Je ne fait aucune critique négative, si ça se passe bien pour toi, que la bière est bonne, c'est l'essentiel il n'y pas à discuter. Je me permet quand même de revenir sur quelques détails (j'ai surement que ça à faire

)
olivierpicard a écrit :certains ajoutent carrément de l'eau froide non bouillie quand la DI est trop élevée, alors...
Ferais tu référence au musée français de la brasserie?

Ils ont fait ça à l'école d'été, rien de tel pour embrouiller les newbies sur les questions de process, calcul de taux d'évaporation..
olivierpicard a écrit :Pas de souci non plus ni pour prévoir la DI, qui dépend directement de mon rapport malt / eau total
Et du taux d'évaporation directement lié au volume et à la DI, je ne trouve pas ça évident d'estimer à l'avance le V, le taux d'évaporation ou la DI, avec 2 ébus de volume et temps différent. Je me doute que tu as ajuster le process avec une petite série d'expériences, il y a de la pratique derrière, et au pire les variation sont négligeables je dois surement chipoter. La preuve tu dit avoir augmenter ton rendement, et tant mieux. D'un point de vue energie, laisser refroidir les 40L, faire 2 cuissons... mais c'est du détail il faut se donner les moyens.

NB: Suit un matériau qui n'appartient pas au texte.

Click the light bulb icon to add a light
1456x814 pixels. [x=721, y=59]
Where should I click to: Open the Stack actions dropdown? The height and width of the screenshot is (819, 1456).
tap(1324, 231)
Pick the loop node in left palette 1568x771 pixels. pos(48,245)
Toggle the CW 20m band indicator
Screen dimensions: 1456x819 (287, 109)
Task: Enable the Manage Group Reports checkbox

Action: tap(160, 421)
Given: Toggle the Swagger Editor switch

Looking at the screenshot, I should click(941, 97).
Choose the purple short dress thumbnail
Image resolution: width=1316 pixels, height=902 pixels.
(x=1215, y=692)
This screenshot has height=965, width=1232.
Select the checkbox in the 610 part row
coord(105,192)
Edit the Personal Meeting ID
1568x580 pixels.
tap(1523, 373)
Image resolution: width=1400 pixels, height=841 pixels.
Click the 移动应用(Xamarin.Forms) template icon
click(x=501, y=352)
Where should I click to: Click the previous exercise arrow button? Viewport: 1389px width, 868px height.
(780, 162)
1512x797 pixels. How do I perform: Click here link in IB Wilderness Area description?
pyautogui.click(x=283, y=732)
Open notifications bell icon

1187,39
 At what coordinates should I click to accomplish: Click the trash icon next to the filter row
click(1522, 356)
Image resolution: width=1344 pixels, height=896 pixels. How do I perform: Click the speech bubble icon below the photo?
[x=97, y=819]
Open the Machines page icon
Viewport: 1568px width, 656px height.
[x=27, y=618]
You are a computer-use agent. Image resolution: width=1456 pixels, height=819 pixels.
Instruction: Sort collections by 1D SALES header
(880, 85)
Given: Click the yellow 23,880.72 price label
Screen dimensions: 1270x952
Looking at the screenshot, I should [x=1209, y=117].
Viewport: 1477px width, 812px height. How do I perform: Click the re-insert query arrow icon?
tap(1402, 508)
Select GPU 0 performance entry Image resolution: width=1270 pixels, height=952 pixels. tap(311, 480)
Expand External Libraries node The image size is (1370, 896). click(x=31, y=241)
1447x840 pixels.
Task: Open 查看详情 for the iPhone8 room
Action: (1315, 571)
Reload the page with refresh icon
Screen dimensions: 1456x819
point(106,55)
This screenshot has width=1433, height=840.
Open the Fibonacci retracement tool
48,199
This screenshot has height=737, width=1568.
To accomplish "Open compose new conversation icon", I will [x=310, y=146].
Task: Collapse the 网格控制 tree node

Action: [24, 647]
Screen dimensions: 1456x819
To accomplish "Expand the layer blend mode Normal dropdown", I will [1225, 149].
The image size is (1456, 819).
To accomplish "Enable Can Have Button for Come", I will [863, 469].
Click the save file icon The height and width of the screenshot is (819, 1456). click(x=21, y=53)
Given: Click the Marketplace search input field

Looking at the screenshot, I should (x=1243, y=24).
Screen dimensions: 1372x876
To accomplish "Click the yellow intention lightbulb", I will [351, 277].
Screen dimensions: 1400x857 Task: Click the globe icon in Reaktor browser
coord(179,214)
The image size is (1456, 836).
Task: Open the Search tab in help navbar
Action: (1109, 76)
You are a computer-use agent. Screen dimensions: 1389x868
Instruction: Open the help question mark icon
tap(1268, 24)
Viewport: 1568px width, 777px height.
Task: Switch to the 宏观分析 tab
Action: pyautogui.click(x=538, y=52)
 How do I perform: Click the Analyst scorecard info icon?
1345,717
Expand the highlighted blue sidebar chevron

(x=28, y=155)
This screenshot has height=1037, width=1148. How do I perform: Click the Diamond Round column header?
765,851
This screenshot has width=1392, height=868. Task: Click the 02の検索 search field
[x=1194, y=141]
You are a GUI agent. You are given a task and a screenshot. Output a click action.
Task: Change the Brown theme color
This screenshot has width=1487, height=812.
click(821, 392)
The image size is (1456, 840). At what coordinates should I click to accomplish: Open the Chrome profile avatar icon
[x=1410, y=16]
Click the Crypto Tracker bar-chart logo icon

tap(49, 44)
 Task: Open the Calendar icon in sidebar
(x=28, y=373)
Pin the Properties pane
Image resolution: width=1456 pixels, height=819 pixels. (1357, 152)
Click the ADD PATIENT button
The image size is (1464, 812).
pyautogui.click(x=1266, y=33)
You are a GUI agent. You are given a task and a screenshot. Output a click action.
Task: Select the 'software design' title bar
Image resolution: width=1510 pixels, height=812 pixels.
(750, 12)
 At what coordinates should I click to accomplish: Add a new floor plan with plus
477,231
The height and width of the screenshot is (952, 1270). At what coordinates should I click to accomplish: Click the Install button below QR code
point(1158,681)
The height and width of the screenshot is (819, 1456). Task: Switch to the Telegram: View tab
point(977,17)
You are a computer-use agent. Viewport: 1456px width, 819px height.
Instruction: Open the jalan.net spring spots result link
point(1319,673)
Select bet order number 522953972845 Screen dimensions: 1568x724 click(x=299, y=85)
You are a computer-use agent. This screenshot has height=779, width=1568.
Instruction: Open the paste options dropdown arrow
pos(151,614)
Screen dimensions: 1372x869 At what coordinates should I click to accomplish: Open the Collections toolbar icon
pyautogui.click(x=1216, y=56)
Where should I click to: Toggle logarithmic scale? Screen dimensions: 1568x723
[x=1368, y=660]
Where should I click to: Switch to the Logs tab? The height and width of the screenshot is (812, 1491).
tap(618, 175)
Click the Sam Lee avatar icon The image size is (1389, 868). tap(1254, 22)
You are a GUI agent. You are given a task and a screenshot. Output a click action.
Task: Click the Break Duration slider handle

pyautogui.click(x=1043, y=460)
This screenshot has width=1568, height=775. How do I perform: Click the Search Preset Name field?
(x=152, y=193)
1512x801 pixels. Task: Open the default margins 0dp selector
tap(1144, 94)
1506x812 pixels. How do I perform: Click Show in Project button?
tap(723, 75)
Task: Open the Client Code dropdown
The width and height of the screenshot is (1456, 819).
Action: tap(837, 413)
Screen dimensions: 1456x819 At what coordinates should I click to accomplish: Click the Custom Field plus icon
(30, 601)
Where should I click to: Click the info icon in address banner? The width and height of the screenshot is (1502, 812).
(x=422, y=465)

olivierpicard a écrit :ni de l'IBU puisqu'elle est calculée sur un batch de 120 L au lieu de 80
Si j'ai bien compris, tu fait le houblonnage sur les 80 premiers litres, qui sont inévitablement plus dense que les 40 suivant, d'autant plus dense qu'ils subissent une cuisson plus longue. Or l'extraction est diminuée par la densité. Il y a une manip à ajouté à l'estimation des zibus, estimer sur 80L à X%P, puis diluer jusque 120L. C'est pas bien compliquer, et ça ne doit pas faire de différence notables sur des bières relativement "soft" (genre sous les 100IBU ou EBC). D'ailleurs je ne les ai toujours pas goûter, faudrait en faire tourner via un brassam à l'occasion.